Sur le nouveau boulevard qui traverse une cité-baril (de pétrole) – genre 324 logements pour attendre la mort et la libération de la Palestine – quelques eucalyptus qui survivent d’un ancien monde d’arbres, avant les sachets et la pénurie, le béton et le voile. On peut voir, chaque matin, un homme d’âge moyen assis au bas du tronc d’arbre vénérable et ancien, un eucalyptus efficace contre le rhume la désolation et, juste sur le bord de la route, un sourire figé sur le visage, accroupi comme s’il scrutait le fond d’un puit, immobile surtout. Seul son avant-bras bouge, avec une main qui semble être un mouchoir alourdi par une pierre qui n’existe pas. Il salue tout et tout le monde : voitures, passants, femmes, hommes, enfants, nuages et courants d’air, chats et revenants. Sans cesse. Il n’a pour preuve de sa vie que ce mouvement. Il le reproduit des heures puis, vers midi, rentre chez lui.
Il est l’immobilité studieuse, la paralysie ponctuelle, le monument de la banalité. Il ne fait rien, donc ne dérange pas, ne provoque ni complot ni déchirement, ne propose rien et évite tout, il n’est ni une aventure ni une mort. Juste une vie réduite à l’essentiel d’une main qui est réduite à une seule lettre de l’alphabet de l’insonore. Ce n’est pas un Bouteflika pour être poussé dans le dos ni un manifestant pour être repoussé de face. Il est l’Algérie actuelle, celle qui ne bouge pas, s’est assise, veut éviter les problèmes et la guerre, les gestes inutiles, la dépense du muscle pour rien, l’usure de la bouche sur des slogans. Il est le nouveau concept national : l’immobilité, contre le “mouvement”.
Ce corps immobile est économique, celui des hommes d’affaires, des walis, des guichetiers, de n’importe qui, de vous, de moi. Il est même celui des oppositions qui se sont enfermées dans le faux mouvement, la fausse dynamique. L’immobilité est aujourd’hui le rêve de la prudence et du moyen de survie. Personne ne décide, tout se décide par la gravité, la pente, l’habitude. Décider, c’est ne pas prendre de décision. En tout, en rien. Pour l’huile ou la réforme. Un lot de terrain, un projet. Rien. Ne pas bouger, c’est survivre, éviter, rester en dessous de la visibilité, déléguer la responsabilité à la hiérarchie et attendre.
Après le Hirak, on inventa, tous, son contraire : l'impassibilité.

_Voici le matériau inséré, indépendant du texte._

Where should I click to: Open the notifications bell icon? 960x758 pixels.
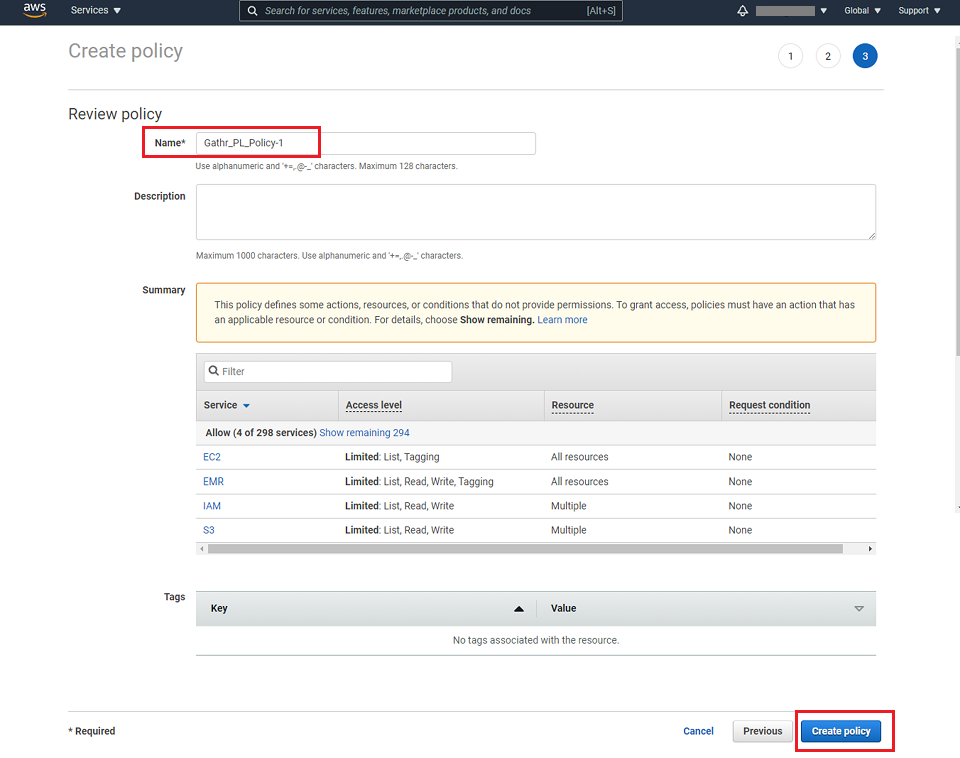742,11
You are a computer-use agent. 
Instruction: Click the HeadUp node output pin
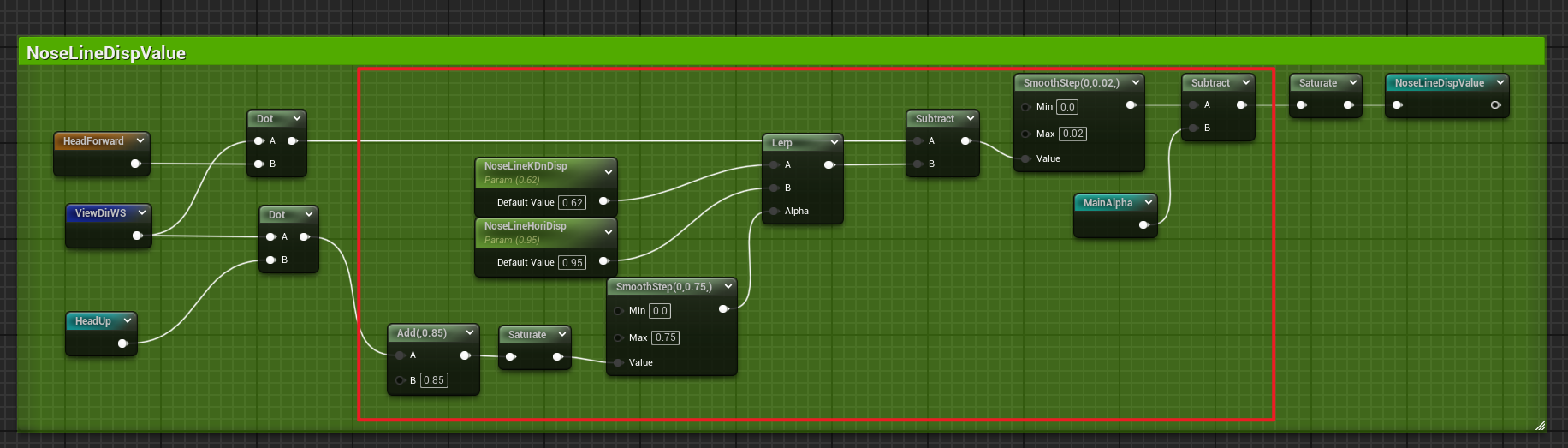click(x=122, y=343)
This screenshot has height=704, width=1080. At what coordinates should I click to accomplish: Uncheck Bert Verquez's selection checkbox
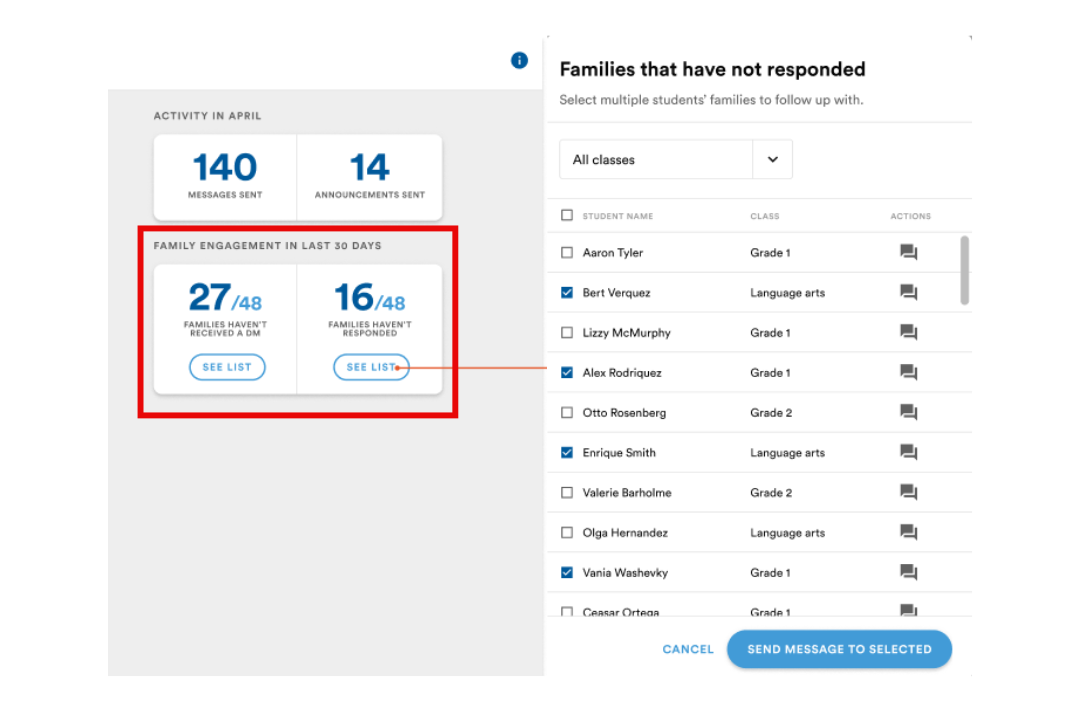click(567, 292)
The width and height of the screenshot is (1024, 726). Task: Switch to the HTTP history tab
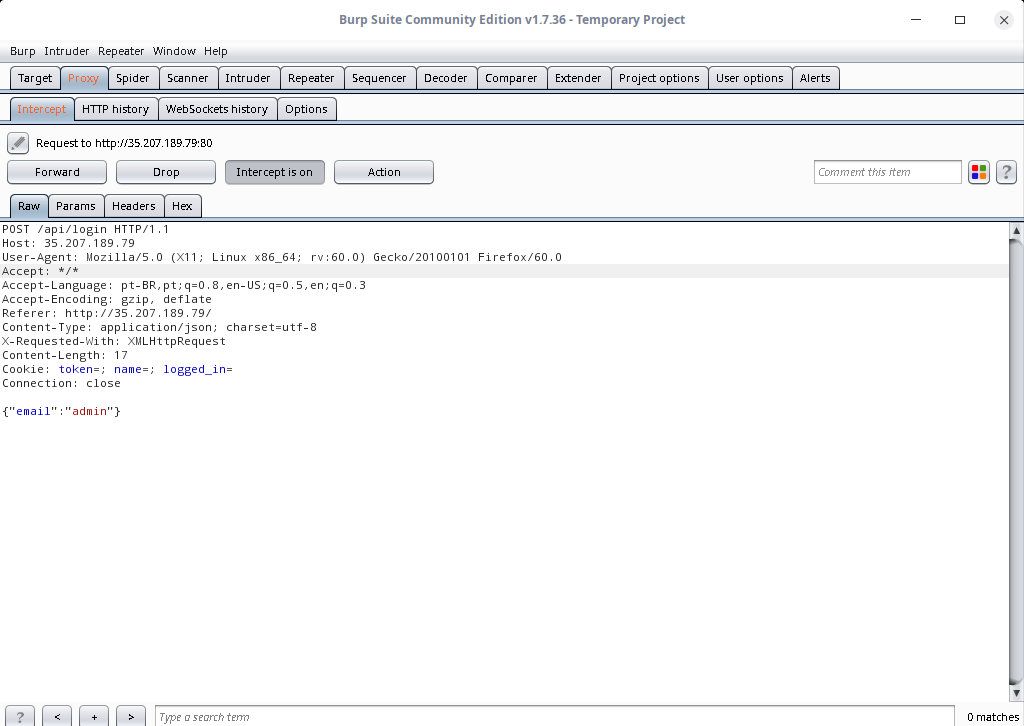[115, 109]
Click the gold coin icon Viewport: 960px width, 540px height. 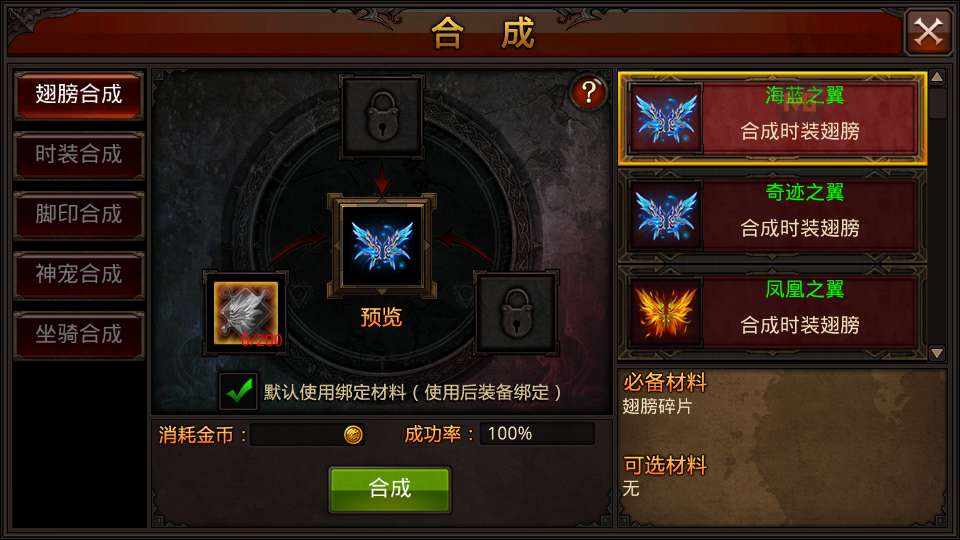(x=353, y=434)

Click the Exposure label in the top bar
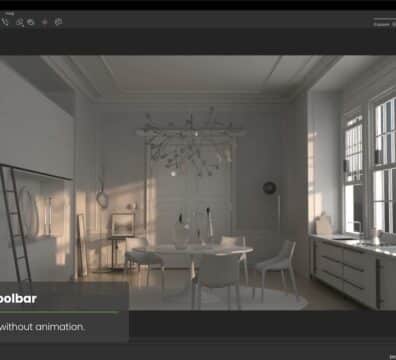pyautogui.click(x=381, y=24)
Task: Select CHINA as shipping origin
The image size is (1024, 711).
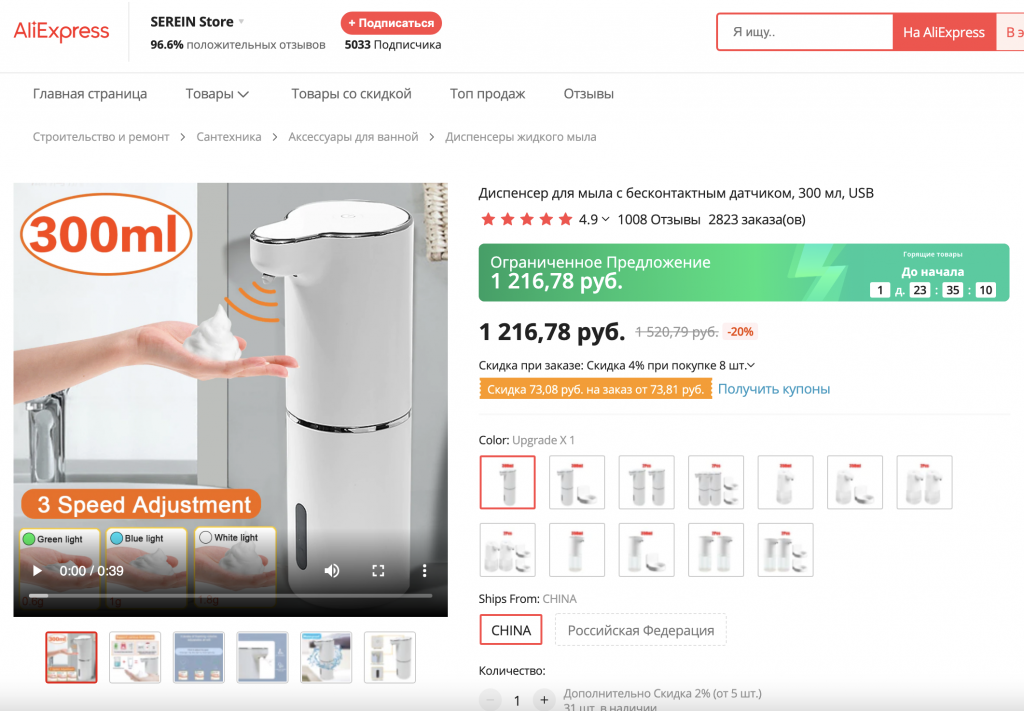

Dans presque toute l’administration algérienne, les rouages du pouvoir et de la décision, chez les ministres ou les commis, chez les fonctionnaires ou les vaincus, ou les prudents, ou les agités et les “révolutionnaires”, il y a désormais un idéal physique : faire comme Bouteflika, lui ressembler, être comme lui. Non dans l’ampleur de la vanité, mais dans l’immobilité dernière, ultime, physique.
Lui ressembler le plus. D’ailleurs, il y a comme un étrange partage du corps collectif : d’un côté les réinventeurs de l’immobilité nationale veulent avoir son corps de Bouteflika ; les réinventeurs de la révolution (hirakistes, à distinguer du soulèvement du 22 Février) veulent avoir son ego. Les plus jeunes veulent vivre sa jeunesse.
Les plus intelligents veulent aller vivre aux Émirats comme lui et les plus imprudents rêvent de revenir au pouvoir comme il le fit. Un pays entre deux corps : l’un qui ne veut plus bouger, l’autre qui ne bouge plus depuis sa mort. L’Algérie entre deux mouvements : l’un qui n’a pas de jambes, l’autre qui n’a pas de tête ou en a beaucoup trop pour pouvoir penser et imaginer l’avenir. Corps à corps de nos immobilités.